Across the data below, count every line where the string "Remove" appears. Answer with the number alone.

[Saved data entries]
- - - - - - -

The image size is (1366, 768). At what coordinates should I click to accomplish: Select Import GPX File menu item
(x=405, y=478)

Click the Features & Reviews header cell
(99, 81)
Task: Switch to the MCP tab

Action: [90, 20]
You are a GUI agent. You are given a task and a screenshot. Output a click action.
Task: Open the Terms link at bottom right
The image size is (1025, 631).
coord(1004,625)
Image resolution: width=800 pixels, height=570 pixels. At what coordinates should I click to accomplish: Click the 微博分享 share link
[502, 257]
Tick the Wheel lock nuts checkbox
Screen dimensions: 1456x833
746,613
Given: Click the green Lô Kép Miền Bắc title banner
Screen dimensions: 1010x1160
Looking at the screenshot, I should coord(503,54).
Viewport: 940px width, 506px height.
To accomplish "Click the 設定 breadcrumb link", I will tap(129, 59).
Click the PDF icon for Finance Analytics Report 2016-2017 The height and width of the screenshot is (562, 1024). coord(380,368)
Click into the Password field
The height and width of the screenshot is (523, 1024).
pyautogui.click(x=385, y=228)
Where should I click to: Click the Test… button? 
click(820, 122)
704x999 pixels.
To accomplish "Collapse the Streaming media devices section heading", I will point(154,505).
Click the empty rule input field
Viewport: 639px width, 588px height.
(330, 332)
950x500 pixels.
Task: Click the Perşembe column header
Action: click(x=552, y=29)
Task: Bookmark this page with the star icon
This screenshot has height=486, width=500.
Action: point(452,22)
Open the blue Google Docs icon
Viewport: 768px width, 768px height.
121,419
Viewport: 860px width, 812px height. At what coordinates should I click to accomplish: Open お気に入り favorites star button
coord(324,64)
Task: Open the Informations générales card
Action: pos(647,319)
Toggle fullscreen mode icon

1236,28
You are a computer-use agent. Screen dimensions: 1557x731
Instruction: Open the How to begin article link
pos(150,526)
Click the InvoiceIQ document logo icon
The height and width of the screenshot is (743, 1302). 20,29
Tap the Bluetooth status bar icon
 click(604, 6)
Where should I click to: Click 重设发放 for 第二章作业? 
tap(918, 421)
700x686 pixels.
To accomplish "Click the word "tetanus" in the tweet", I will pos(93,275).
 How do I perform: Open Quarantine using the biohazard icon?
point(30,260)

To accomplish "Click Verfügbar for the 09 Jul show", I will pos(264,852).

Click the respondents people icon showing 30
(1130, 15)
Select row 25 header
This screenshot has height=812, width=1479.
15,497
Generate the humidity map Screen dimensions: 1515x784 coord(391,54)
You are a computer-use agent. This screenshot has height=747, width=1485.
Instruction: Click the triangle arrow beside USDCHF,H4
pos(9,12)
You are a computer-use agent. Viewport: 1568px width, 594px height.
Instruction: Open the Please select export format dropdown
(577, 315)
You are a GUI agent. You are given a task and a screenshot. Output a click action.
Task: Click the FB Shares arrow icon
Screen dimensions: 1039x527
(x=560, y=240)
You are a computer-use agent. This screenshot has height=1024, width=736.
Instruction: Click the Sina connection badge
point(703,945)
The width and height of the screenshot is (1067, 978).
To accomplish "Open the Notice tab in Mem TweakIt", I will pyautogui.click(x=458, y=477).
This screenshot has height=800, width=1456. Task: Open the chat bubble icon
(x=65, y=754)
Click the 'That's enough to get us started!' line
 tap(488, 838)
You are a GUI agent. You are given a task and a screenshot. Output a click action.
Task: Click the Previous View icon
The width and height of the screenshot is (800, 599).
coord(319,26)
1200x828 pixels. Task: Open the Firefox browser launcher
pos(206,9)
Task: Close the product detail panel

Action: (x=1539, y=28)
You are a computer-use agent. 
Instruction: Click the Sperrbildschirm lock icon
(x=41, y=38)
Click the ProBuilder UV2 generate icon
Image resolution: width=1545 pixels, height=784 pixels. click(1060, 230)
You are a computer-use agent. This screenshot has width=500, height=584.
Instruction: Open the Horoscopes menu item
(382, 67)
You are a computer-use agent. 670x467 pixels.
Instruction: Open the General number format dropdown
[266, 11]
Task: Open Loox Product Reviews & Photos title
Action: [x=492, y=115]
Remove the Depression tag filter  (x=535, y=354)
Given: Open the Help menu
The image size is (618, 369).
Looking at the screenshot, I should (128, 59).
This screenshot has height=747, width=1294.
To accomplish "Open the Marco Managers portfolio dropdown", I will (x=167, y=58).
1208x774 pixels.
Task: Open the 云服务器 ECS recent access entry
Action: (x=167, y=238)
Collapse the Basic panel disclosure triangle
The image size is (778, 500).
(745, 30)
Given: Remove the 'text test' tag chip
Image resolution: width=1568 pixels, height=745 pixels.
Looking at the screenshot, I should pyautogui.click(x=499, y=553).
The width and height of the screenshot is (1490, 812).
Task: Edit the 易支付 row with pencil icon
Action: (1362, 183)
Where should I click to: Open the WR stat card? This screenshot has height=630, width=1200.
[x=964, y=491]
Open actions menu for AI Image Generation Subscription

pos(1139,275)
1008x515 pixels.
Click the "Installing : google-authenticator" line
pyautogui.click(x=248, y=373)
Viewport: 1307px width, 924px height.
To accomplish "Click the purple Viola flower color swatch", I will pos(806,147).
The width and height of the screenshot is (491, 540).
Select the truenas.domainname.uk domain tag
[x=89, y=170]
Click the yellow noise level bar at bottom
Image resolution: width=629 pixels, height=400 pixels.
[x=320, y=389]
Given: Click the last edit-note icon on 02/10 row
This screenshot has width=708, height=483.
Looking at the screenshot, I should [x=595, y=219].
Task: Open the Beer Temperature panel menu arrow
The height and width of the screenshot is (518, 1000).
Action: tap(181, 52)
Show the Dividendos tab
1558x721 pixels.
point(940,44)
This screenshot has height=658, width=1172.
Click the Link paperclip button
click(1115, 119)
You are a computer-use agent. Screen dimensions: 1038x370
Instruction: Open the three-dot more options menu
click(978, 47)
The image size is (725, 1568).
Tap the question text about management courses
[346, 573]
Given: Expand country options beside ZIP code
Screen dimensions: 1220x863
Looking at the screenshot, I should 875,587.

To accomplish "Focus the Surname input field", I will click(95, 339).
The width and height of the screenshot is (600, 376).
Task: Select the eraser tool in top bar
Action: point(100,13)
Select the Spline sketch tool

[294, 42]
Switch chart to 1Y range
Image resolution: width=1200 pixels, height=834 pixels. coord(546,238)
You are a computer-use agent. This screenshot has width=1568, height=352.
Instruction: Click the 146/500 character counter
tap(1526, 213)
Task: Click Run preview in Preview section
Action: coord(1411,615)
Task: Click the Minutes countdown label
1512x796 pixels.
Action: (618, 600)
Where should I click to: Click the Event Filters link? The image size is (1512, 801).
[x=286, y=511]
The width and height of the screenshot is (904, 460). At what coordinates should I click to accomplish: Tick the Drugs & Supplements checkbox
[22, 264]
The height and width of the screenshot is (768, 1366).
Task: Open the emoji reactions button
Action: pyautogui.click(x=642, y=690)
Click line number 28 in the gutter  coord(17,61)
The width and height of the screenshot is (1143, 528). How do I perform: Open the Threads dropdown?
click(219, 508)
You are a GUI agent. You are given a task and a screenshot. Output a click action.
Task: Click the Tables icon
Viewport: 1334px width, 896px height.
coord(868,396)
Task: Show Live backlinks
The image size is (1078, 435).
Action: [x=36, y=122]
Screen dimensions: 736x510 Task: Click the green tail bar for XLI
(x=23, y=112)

- - - - - - -

=== TASK OUTPUT ===
2